Scientists working with NASA's Kepler mission have discovered a planet containing two suns as shown by the 1977 sci-fi movie Star Wars, breaking several galactic assumptions that were previously thought to exist only in science fiction movies or books.

The movie Star Wars portrayed the existence of a planet Tatooine with a double sunset. Now, it has become a reality after 34 years.

The new planet, called Kepler-16b, is the most Tatooine-like planet yet found in our galaxy and lies 200 light years away from Earth. But, unlike the hot Tatooine, it is an inhospitable cold world thought to be made up of about half rock and half gas.

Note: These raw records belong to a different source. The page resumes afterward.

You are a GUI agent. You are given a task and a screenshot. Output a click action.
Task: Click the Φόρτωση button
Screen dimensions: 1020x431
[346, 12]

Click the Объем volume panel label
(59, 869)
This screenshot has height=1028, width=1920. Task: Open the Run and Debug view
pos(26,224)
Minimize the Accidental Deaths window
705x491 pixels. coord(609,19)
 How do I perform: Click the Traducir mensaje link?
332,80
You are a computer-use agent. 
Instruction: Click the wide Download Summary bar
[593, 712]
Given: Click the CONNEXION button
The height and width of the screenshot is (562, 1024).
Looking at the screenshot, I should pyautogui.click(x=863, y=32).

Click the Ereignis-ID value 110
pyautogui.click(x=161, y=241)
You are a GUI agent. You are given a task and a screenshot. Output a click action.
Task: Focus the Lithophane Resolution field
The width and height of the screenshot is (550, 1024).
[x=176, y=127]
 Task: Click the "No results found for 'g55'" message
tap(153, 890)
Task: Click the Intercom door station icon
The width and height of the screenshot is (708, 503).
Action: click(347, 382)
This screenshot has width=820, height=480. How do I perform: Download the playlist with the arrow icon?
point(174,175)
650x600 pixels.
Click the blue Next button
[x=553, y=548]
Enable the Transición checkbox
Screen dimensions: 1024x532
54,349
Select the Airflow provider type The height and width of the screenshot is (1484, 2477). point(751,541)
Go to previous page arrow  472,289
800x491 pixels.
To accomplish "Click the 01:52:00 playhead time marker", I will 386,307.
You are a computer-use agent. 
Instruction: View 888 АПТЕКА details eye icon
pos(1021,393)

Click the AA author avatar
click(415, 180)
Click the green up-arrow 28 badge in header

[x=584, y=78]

The planet has two stars, one about 69 percent the mass of the Sun and the other only 20 percent the mass of the Sun, which circle each other every 41 days.

Around both of them circles the Saturn-mass planet in a period of 229 days. Even though the planet has an orbital period of less than a year, it is still outside the habitable zone of the stars as the stars are much dimmer than our Sun.

Scientists have detected the new planet in the Kepler-16 system, a pair of orbiting stars that eclipse each other from our vantage point on Earth. When the smaller star partially blocks the larger star, a primary eclipse occurs, and a secondary eclipse occurs when the smaller star is completely blocked by the larger star.

Astronomers have observed that the brightness of the system dipped even when the stars were not eclipsing one another, hinting at a third body. The additional dimming in brightness events reappeared at irregular intervals of time, indicating the stars were in different positions in their orbit each time the third body passed. This showed the third body was circling, not just one, but both stars, in a wide circumbinary orbit.

Previous research has hinted at the existence of such circumbinary planets, but there was no clear confirmation. But, Kepler has detected such a planet by observing transits, where the brightness of a parent star dims from the planet crossing in front of it.

This discovery confirms a new class of planetary systems that could harbor life, said Kepler principal investigator, William Borucki.

Perhaps half the stars in the galaxy are in double star systems. Understanding that planets can form in close binary systems means that these, too, can be targets in the search for habitable worlds.

Most of what we know about the sizes of stars comes from such eclipsing binary systems, and most of what we know about the size of planets comes from transits, said Laurance Doyle of the SETI Institute. Kepler-16 combines the best of both worlds, with stellar eclipses and planetary transits in one system.

The discovery that such circumbinary planets can exist increases the likelihood of success of the Kepler Mission, which is the first NASA mission capable of finding Earth-size planets in or near the habitable zone, the region in a planetary system where liquid water can exist on the surface of the orbiting planet.

Kepler spacecraft, which has a planned mission lifetime of at least 3.5 years, has found more than 1,200 planets since its launch in March 2009.

Given that most stars in our galaxy are part of a binary system, this means the opportunities for life are much broader than if planets form only around single stars. This milestone discovery confirms a theory that scientists have had for decades but could not prove until now, Borucki said.